Electronics > Beginners
Using ADS 10115 and Micro Current Gold.
Kleinstein:
For reduced noise one should ideally run the ADC continuously and average as many results to get a multiple of 20 ms (16.6 ms in the US). Taking a reading every 20 ms is not as effective in 50/100 Hz suppression. With continuous reading the filter frequency can be higher and thus faster settling is possible.
When making you own board one could include the input amplifier - so no need to combine it with an extra µCurrent board. For small currents and currents with a lot of spikes one may have to use some filtering early one at the shunt / measuring resistor, to avoid hitting a limit at times even if the average current is well within the range. A TIA instead of shunt + amplifier may have some advantage here as it can use a smaller cap.

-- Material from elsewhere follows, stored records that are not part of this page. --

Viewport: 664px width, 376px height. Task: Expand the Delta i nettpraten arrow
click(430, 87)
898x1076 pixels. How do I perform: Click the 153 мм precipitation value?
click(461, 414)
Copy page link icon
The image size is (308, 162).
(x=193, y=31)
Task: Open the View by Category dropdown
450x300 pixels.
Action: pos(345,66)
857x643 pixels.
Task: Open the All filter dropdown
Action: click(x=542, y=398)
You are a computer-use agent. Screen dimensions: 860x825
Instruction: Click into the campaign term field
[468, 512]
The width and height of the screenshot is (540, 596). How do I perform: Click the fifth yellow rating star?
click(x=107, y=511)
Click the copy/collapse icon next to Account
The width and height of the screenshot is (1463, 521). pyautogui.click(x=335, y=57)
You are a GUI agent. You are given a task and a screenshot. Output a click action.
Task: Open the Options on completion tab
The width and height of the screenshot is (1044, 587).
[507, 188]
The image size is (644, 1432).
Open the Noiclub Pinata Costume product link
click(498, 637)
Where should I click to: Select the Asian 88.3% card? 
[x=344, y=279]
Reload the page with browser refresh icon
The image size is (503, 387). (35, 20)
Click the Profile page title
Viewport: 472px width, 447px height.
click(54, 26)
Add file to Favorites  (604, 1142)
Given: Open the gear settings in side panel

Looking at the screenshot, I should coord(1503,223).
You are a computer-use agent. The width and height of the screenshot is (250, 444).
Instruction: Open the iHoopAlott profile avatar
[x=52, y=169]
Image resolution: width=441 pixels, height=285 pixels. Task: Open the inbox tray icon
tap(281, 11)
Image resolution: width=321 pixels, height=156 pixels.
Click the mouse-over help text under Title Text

A good ground plane can be good for RF effects and reduce EMI problems. However once a ground plane is cut to pieces it is more like an EMI problem than helping. So the often seen ground fill is more like a poor excuse - it may work, but it could also fail.
For high precision or very low cross talk it is better to use defined ground traces than a ground plane, at least for the critical part.
The µCurrent cares more about µV stray voltages then EMI - so it does not use ground fill.
With a µC one kind of has to think about both EMI from the µC and care about stray currents / ground loops. So one may use a ground pane for the µC part only.
iMo:
The ADS1015 has got differential inputs handy, that may help as well - in DS there is a design example of reading a low side shunt + OPA333 + filter + ADS1015.